L’allemand SAP n’a qu’à bien se tenir. Il est dans la ligne de mire de Salesforce. L’éditeur américain de logiciels, vendus à 100% en tant que services dans le cloud (Saas pour Software as service), s’est donné l’ambition de le battre. "Nous voulons atteindre les 20 milliards de dollars de chiffre d’affaires et dépasser ainsi SAP par les revenus en logiciels", lance Keith Block, directeur général et coprésident du conseil d’administration de Salesforce, lors de Dreamforce, l’évènement qui réunit ses partenaires, clients et prospects à San Francisco, du 13 au 16 octobre 2014. Jusqu’ici, Marc Benioff, PDG et cofondateur de l’entreprise, visait le chiffre des 10 milliards de dollars.

Keith Block, numéro deux de la société, se garde bien de dire quand cet objectif sera atteint. Depuis sa création en 1999, Salesforce affiche une croissance moyenne de 30% par an. Sur l’exercice en cours à clôturer le 31 janvier 2015, la société s’attend à un chiffre d’affaires de 5,3 à 5,4 milliards de dollars, en progression de 32%. A ce rythme de croissance, l’objectif des 20 milliards de dollars serait atteint en 2020.

Pour la première fois en 2013, Salesforce a fait son entrée dans le Top 10 des éditeurs de logiciel, à la dixième place selon Gartner, avec un chiffre d’affaires en logiciels de 3,8 milliards de dollars. SAP arrive quatrième avec un revenu de 18,5 milliards de dollars, derrière Microsoft (65,7 milliards de dollars), Oracle (29,6 milliards de dollars) et IBM (29,1 milliards de dollars). Alors que l’éditeur allemand affiche une croissance de 9,5% en 2013, Salesforce bénéficie d’un bond de 33,3%. C’est sur ce différentiel de développement que Keith Block mise pour dépasser SAP.

Innovation et culture de proximité

Salesforce, qui a fait le choix dès sa création il y a 15 ans, du modèle du cloud, sait qu’il a l’avantage sur ses grands concurrents, nés avec le modèle traditionnel de vente de licences et aujourd’hui en transition délicate vers l’informatique en nuage. S’il a choisi de mettre SAP dans son viseur, c’est parce que l’éditeur allemand est aujourd’hui le numéro un mondial des logiciels de gestion d’entreprise.

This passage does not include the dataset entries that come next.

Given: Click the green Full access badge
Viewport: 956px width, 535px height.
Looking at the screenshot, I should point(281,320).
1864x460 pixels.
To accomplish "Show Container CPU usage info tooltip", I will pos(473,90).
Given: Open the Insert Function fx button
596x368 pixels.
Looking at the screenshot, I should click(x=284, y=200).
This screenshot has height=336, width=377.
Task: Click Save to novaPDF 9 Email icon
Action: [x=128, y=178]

"Notre pari est tout à fait tenable", estime Keith Block. Pour cela, il mise sur les deux points forts de Salesforce : l’innovation et la culture de proximité avec les métiers des clients. Il compte également sur le renforcement de l’écosystème et l’expansion à l’international. "Salesforce a toutes les cartes en main pour réussir son pari, témoigne Laurent Dupuytout, directeur général France de Bluewolf, un intégrateur des solutions du californien. Depuis quelques années, l’entreprise s’est dotée de la colonne vertébrale qui lui permet d’atteindre son objectif."

Si Salesforce est connu d’abord comme le leader de la gestion de la relation client, il n’a cessé de s’étendre sur les autres fonctions de gestion de l’entreprise. Son entrée dans l’analytique, le point fort de SAP, n’est que le dernier épisode de sa diversification. "Achats, finance, ressources humaines… On peut aujourd’hui tout faire avec Salesforce, affirme Jean-Michelle Mougeolle, directeur du club des utilisateurs de Salesforce en France et directeur informatique de Mikit, constructeur de maisons individuelles en kit. C’est d’ailleurs ce que nous faisons chez nous."

Le défi lancé par Salesforce à SAP est immense. L’éditeur allemand aurait tort de ne pas prendre la menace au sérieux.